(WORK TO COMPLETE)
Send each entry back exactly as given, pictures excluded.
++++ DATASET ENTRIES
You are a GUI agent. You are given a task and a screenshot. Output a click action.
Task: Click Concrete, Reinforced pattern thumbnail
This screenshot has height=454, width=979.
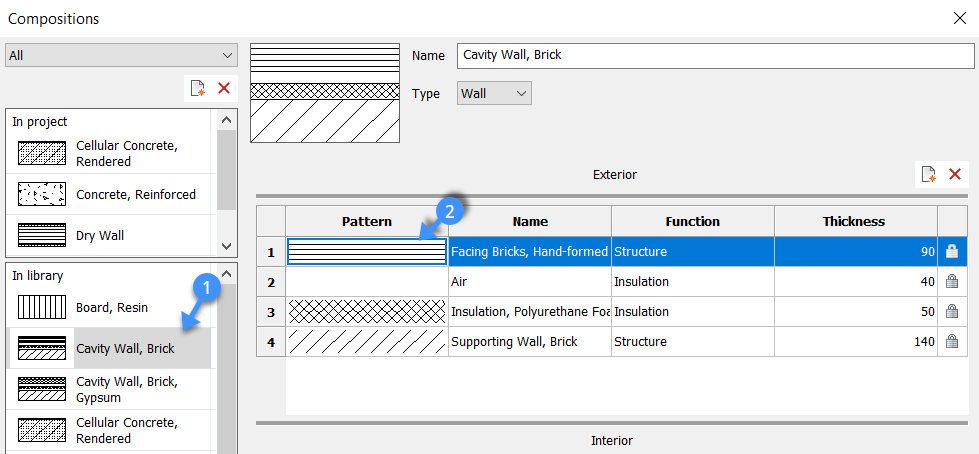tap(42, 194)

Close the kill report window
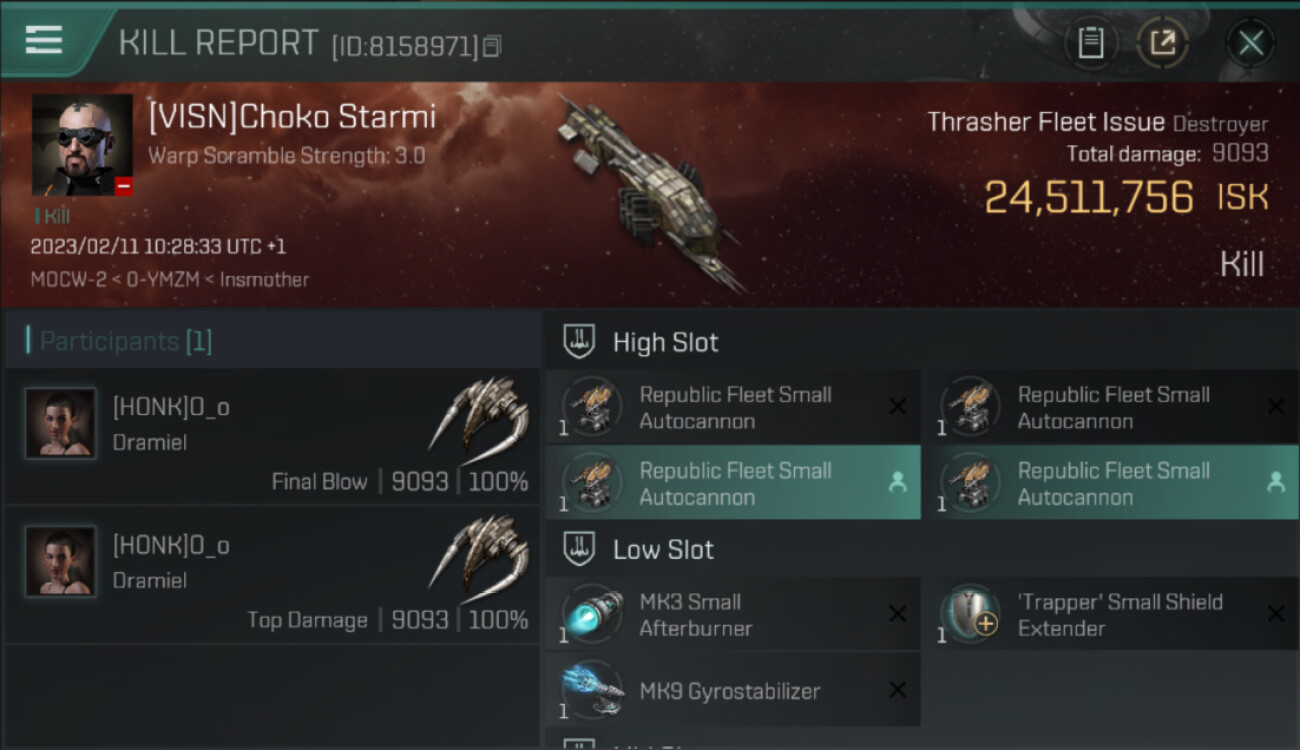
++++++++
(EXERCISE RESULT)
You are a GUI agent. You are given a task and a screenshot. Output a click action.
Task: Click Concrete, Reinforced pattern thumbnail
This screenshot has height=454, width=979.
tap(42, 194)

Close the kill report window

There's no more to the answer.